İnternetin olmadığı ,Radyo ve Televizyonun bulunmadığı eğitimin yeterince verilmediği yıllarda , bütün evrenin kendimizin yaşadığı bölge olduğunu ve dünyanın kendi etrafımızda döndüğünü hayal ederiz.
Gelişmemiş toplumlarda, halklar hurafelerle, masallarla, hikayelerle büyüklerimiz veya kendini lider konumuna sokmuş kişiler tarafında bizlere empoze edilmiş fikirlerle yaşamlarımızı tamamlamak zorunda kalıyoruz.

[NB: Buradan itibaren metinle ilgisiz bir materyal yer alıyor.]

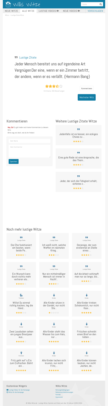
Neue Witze (11, 10)
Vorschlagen (95, 10)
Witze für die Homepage (16, 392)
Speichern (13, 161)
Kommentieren (86, 88)
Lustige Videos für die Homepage (19, 390)
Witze (7, 15)
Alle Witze (28, 10)
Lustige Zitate (27, 57)
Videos (48, 10)
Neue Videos (70, 10)
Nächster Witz (87, 97)
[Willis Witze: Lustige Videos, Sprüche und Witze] (22, 4)
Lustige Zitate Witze (17, 15)
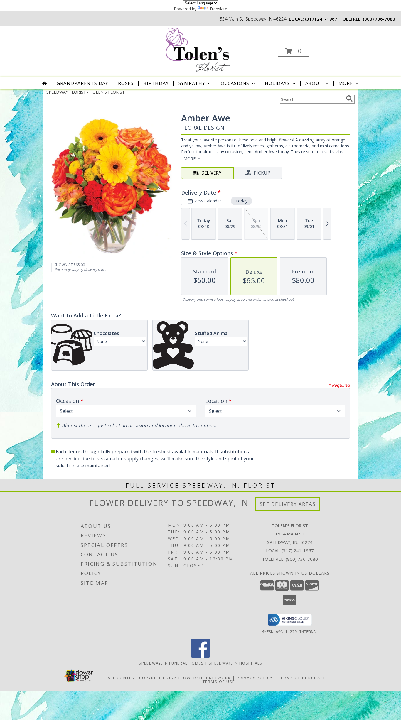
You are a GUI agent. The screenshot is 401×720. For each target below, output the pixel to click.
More (345, 83)
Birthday (156, 83)
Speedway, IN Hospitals (235, 663)
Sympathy (191, 83)
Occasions (235, 83)
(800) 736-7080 (379, 19)
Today (241, 201)
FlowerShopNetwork (204, 677)
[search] (349, 98)
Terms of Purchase (302, 677)
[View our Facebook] (200, 656)
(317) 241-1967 (321, 19)
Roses (126, 83)
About (314, 83)
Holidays (277, 83)
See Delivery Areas (288, 504)
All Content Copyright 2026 (142, 677)
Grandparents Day (82, 83)
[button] (293, 51)
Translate (218, 8)
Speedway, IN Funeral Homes (171, 663)
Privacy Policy (255, 677)
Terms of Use (219, 681)
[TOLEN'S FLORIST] (200, 49)
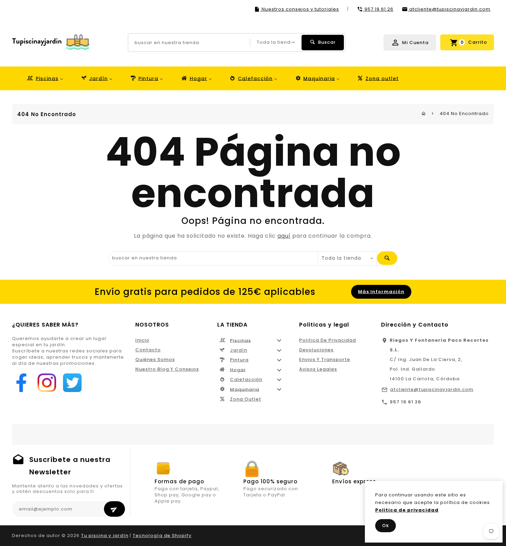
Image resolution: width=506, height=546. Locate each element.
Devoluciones (316, 350)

Demokrasinin olmadığı,çok sesliliğin yerleşik olmadığı, tek bir kanaldan verilen söylemler , düşünmenin korku üzerine yapılmış bir düzen ve insanı korku kadar korkutan birşey yoktur, bu toplulukları istediğiniz yöne çevirir ,istediğinizi yaptırırsınız.
Liderler hep kapalı toplum yaratmaya çalışırlar ;başlangıçta sosyal,demokrat olmalarına karşınzamanla yalnızlaşırlar ve çerresine karşı güvensizlikleri artar paranoyaları derinleşir ama bunun farkına varmazlar ve kendilerinin insanların mutluluğu için en ideal kişi olduğuna inanırlar,halkına karşı söylediği yalanlara bir süre sonra kendileride inanmaya başlarlar,bir bakmışız demokratik yolla gelmiş olan bir kişi artık demokrasinin adının geçmeyeceği bir toplum yaratmıştır ve toplumda bu durumu kanıksamıştır.
O zaman ne yapmak gerekir buda bilge insanlara düşüyor .”MONTAIGNE” 1571 yılında yazdığı denemelerinde der ki !
—-Bilgeliğe sahip olmak yetmez ondan istifade etmek gerekir.
—-Eğer kendine bir faydası yoksa ,bilge kişi hiçbirşey bilmiyordur.
—-Sadece sözde filozofluk taslayıp eyleme gelince korkan insanlardan medet umma.
Demek ki bilge insanlar halkın kapalı toplum haline izin vermemeleri gerekir yoksa sonumuz belirsizliğe bürünür.